■ Task material
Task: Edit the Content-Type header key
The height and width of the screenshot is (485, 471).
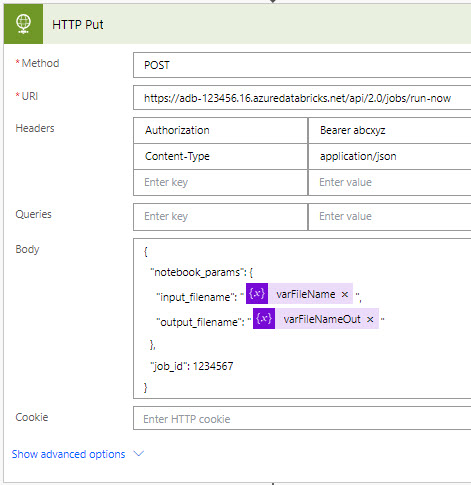Action: (x=220, y=156)
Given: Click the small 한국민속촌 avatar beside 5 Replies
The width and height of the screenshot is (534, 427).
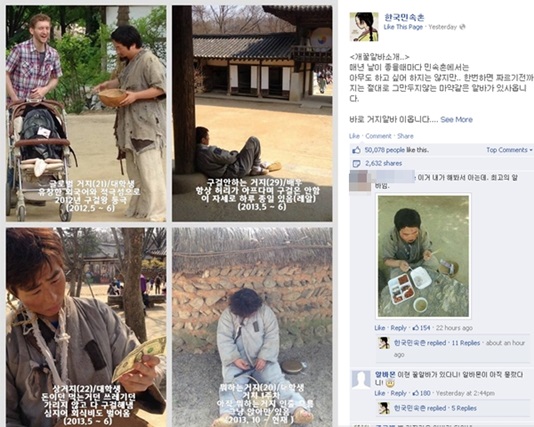Looking at the screenshot, I should [x=384, y=408].
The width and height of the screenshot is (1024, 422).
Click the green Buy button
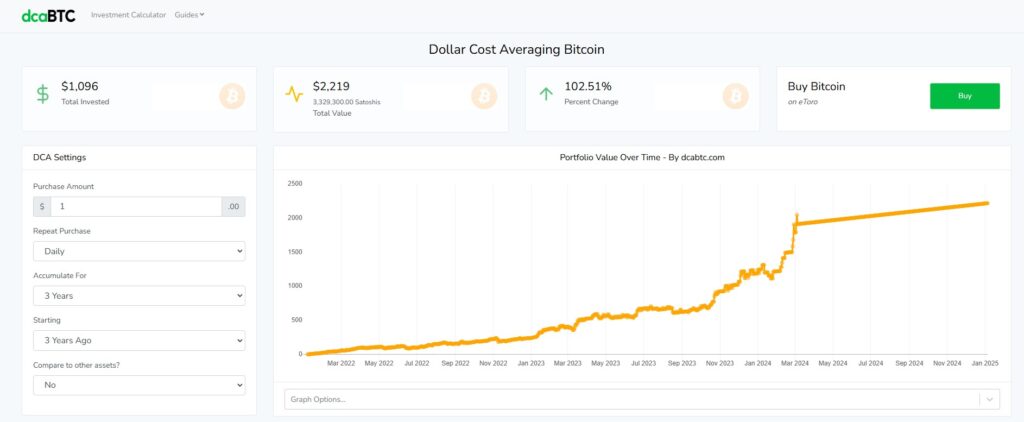(x=964, y=96)

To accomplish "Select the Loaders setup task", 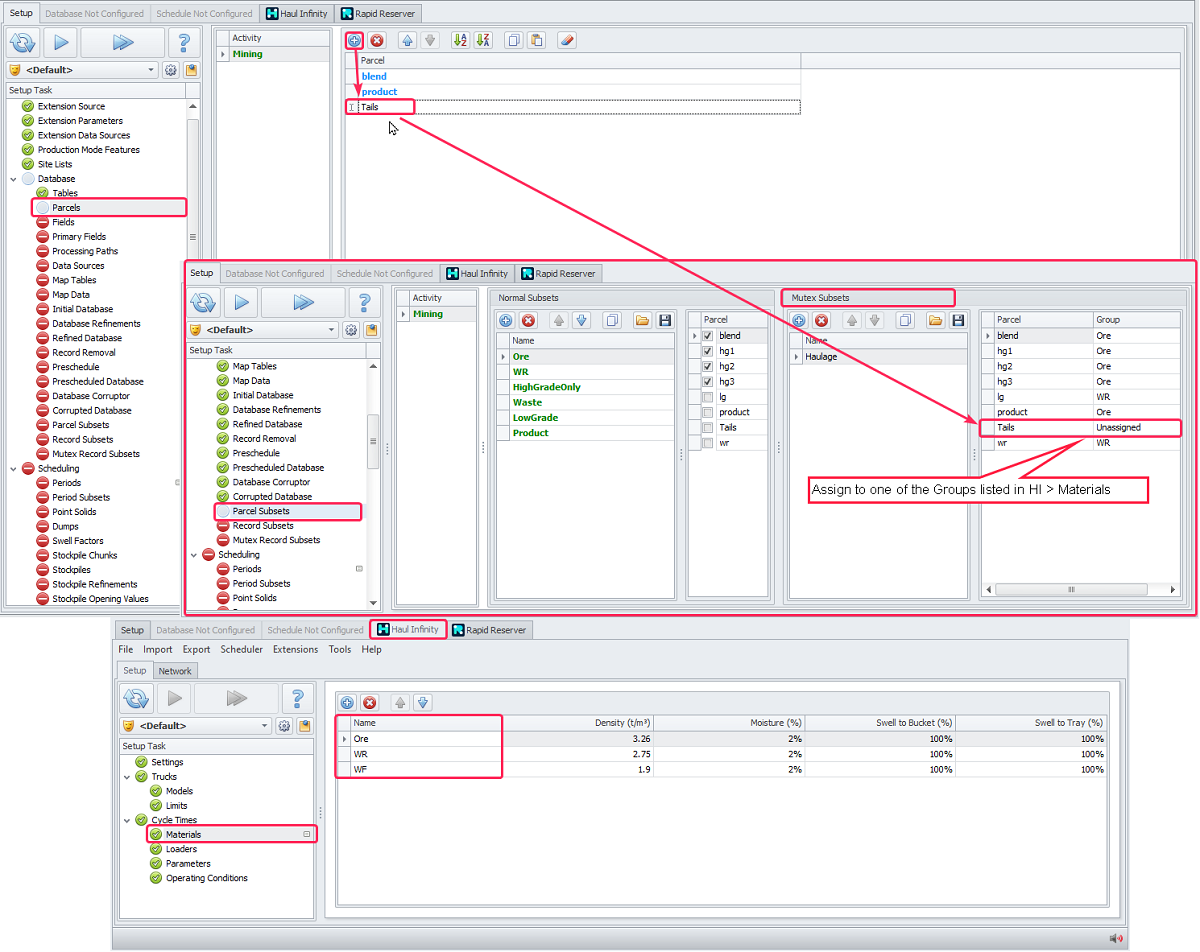I will point(181,849).
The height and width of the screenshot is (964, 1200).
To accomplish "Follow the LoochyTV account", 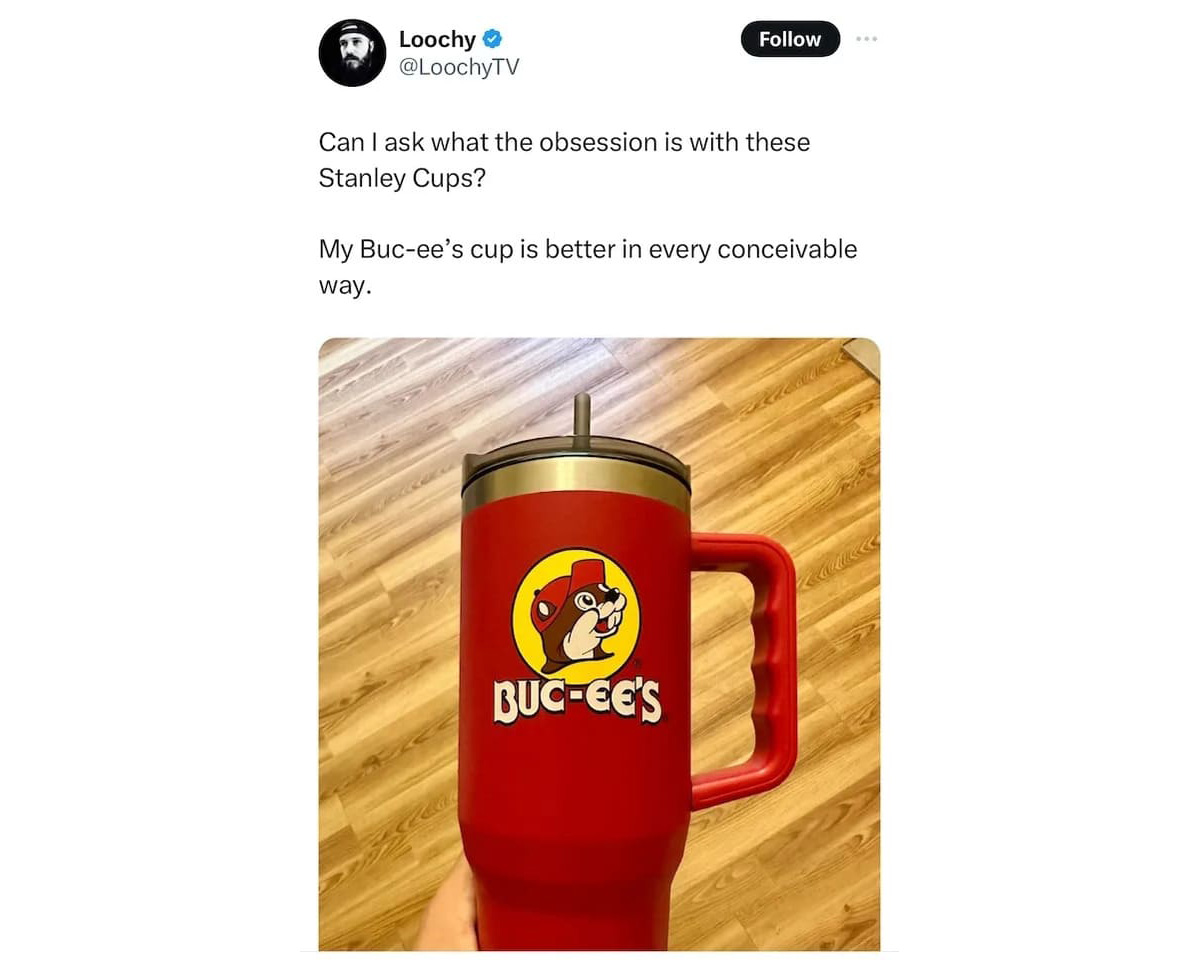I will (790, 39).
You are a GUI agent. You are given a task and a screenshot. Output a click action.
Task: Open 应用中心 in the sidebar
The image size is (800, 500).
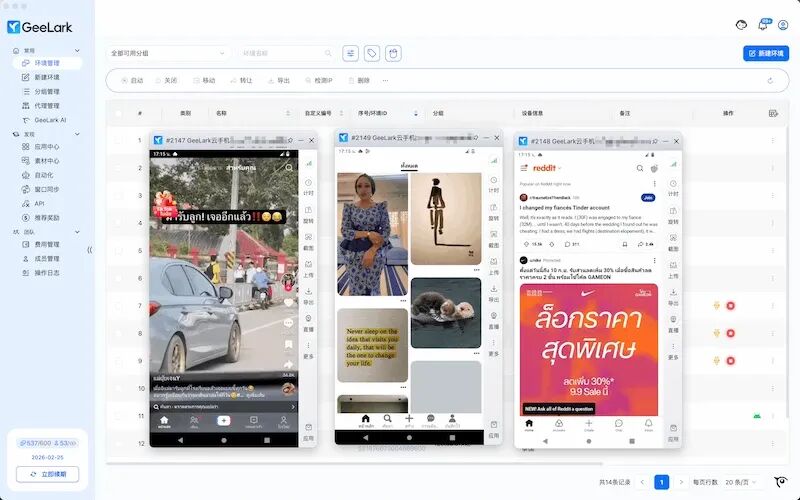[x=47, y=146]
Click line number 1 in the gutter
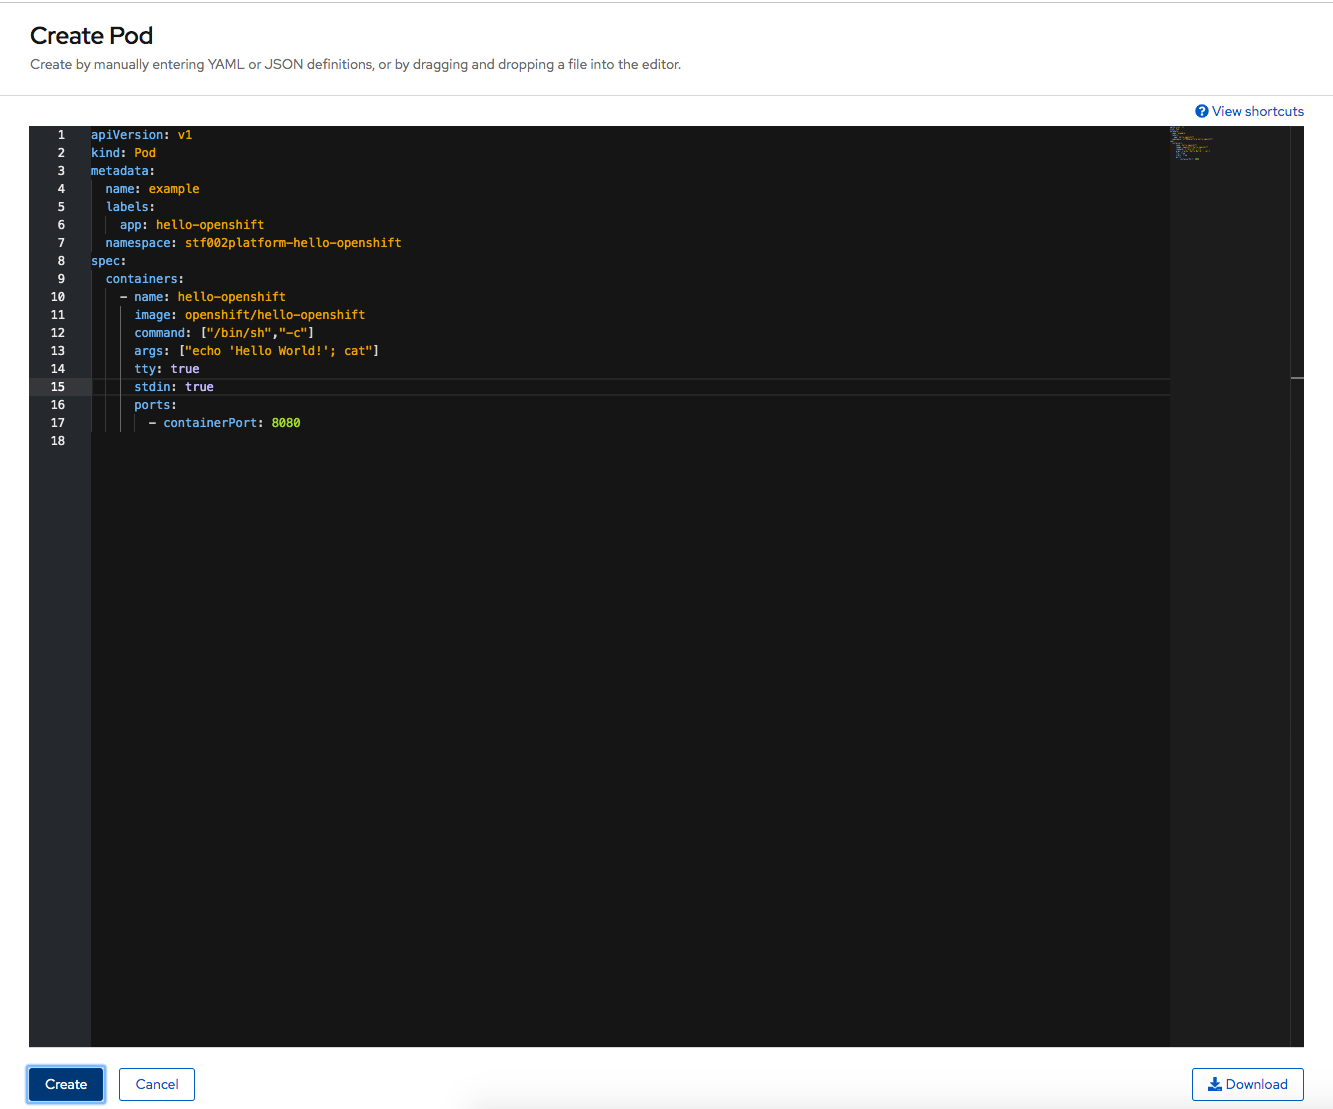 (61, 135)
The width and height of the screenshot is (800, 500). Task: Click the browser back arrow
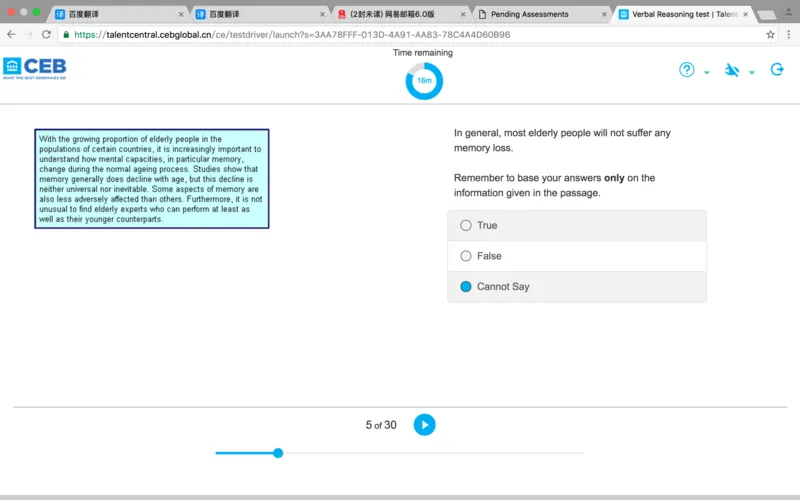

■ Task prompt
Where the line with "The image size is (800, 500)." appears, begin there and transcribe exactly through the last line of the data, leaving all pictures aside.

■ Your solution
The image size is (800, 500).
[x=47, y=146]
Click line number 1 in the gutter
 (61, 135)
The width and height of the screenshot is (800, 500). Task: Click the browser back arrow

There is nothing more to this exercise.